Return exactly the lines from the one containing "You are a GUI" through the last line of the records below, both included, and leave out any pictures.

-- RECORDS follows --

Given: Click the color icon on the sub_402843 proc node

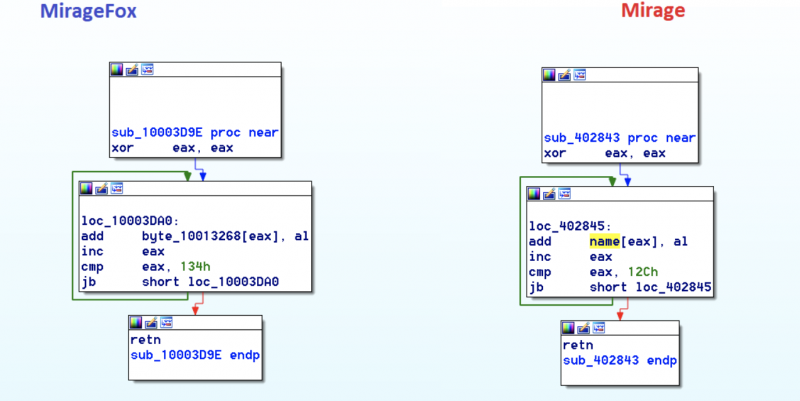Looking at the screenshot, I should [x=550, y=75].
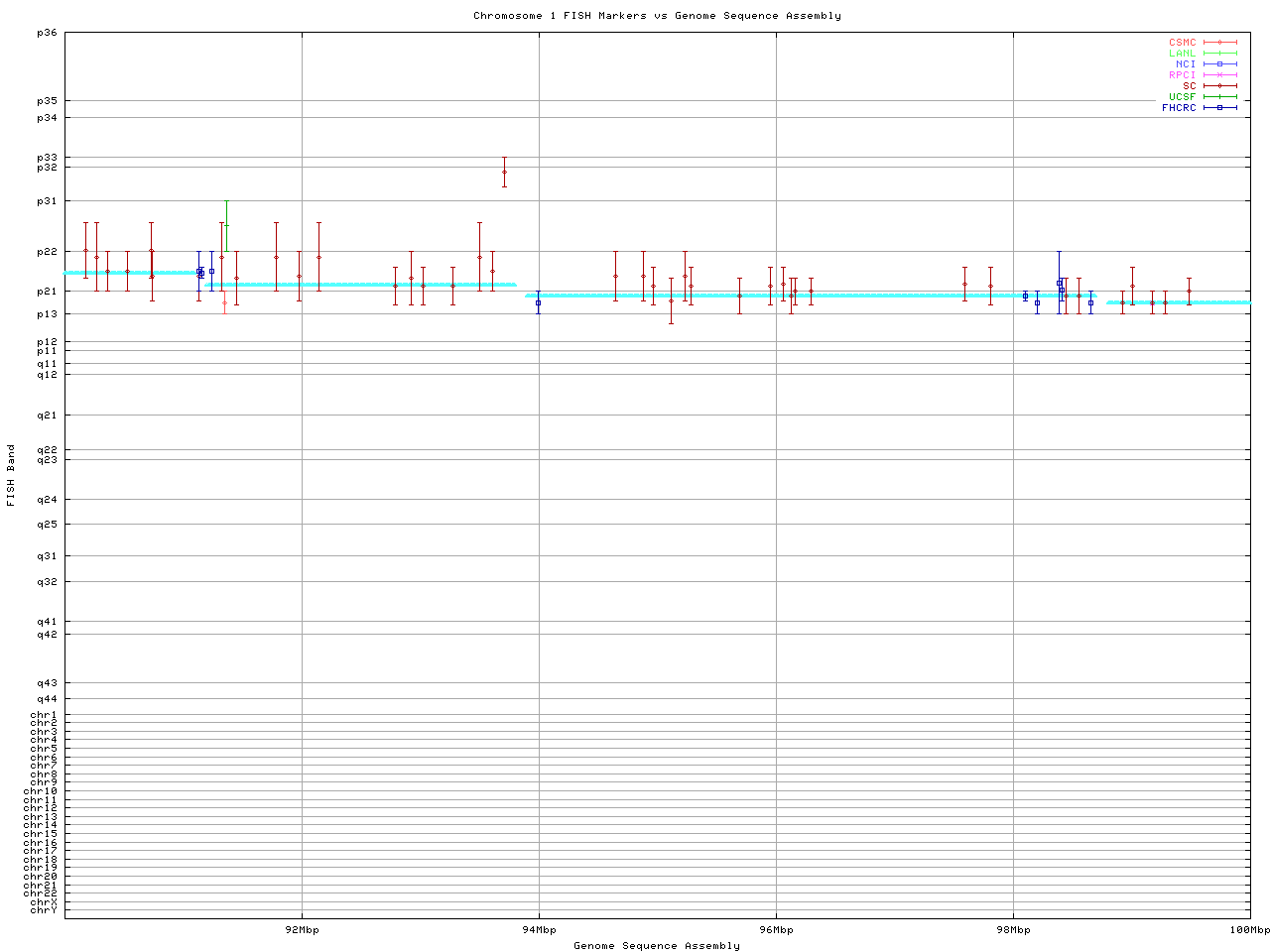Select the SC red legend marker
The height and width of the screenshot is (952, 1270).
click(1219, 86)
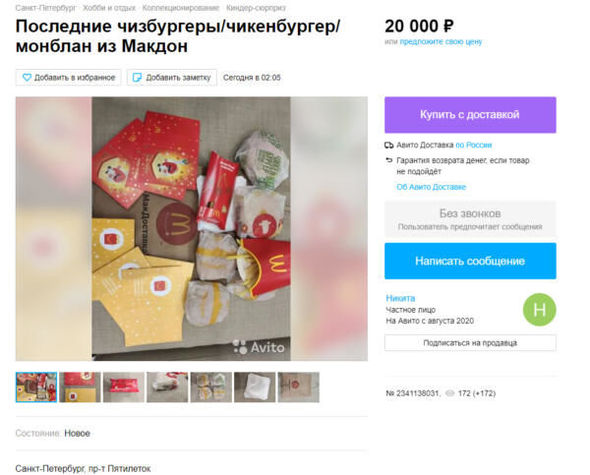Screen dimensions: 590x475
Task: Click the note icon beside Добавить заметку
Action: [x=137, y=78]
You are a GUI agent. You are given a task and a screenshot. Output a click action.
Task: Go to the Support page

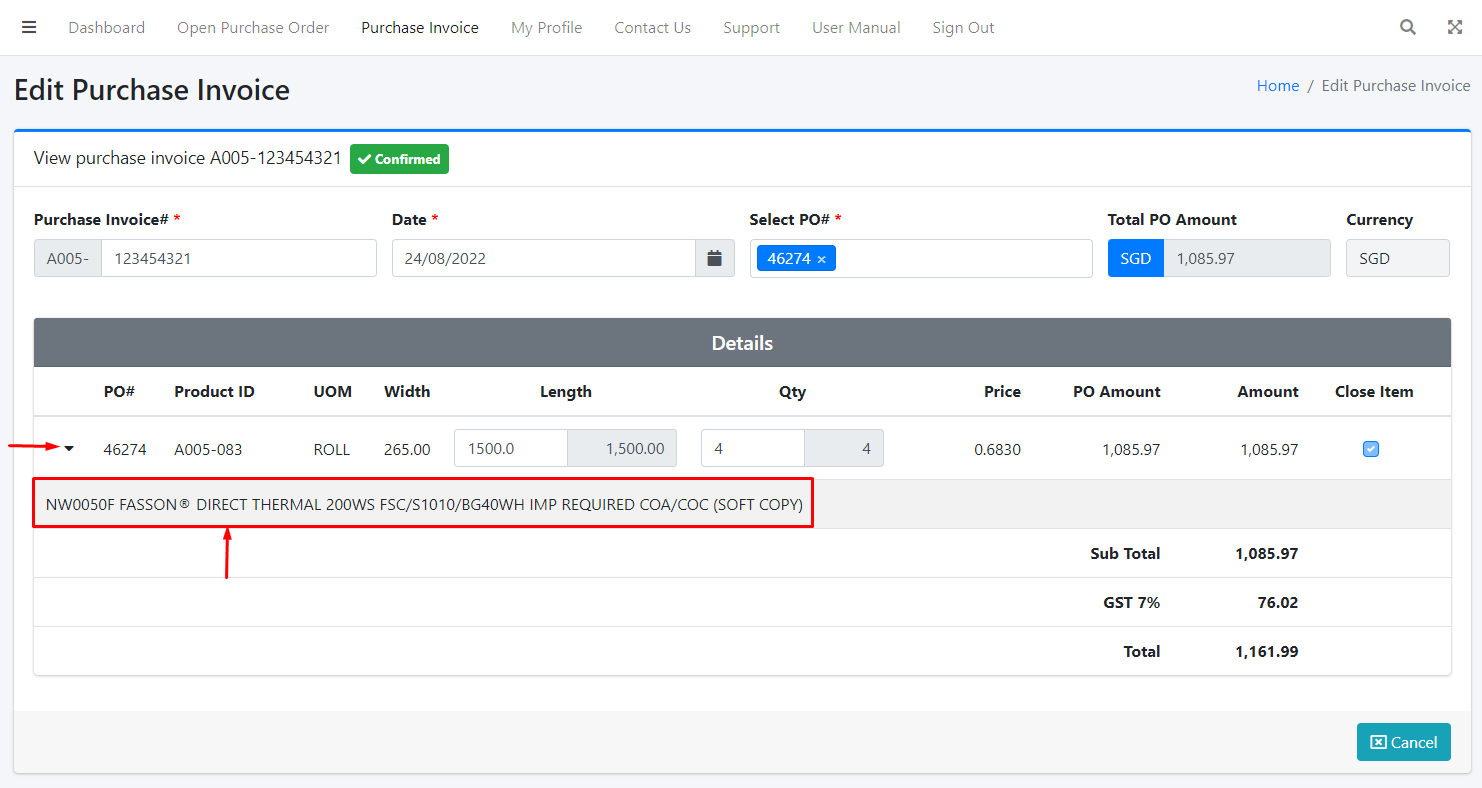[751, 28]
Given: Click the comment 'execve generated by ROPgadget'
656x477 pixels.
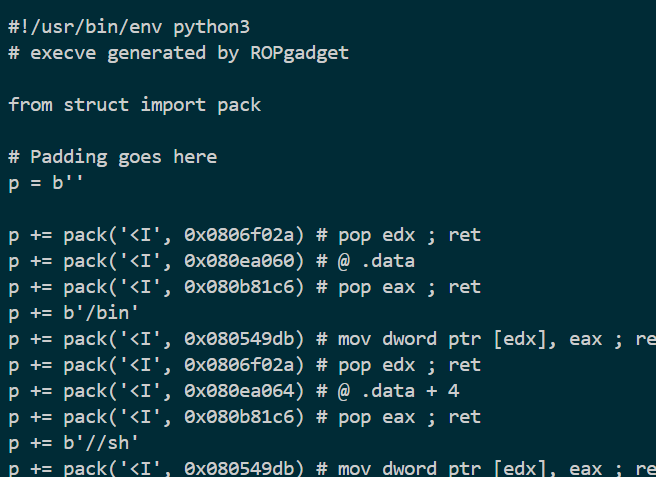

-- RECORDS concluded --

| RESPONSE FOR THIS EXERCISE |
You are a GUI agent. You are given a task and a screenshot. Output a click action.
Task: Go to the Support page

[751, 28]
Given: Click the comment 'execve generated by ROPgadget'
656x477 pixels.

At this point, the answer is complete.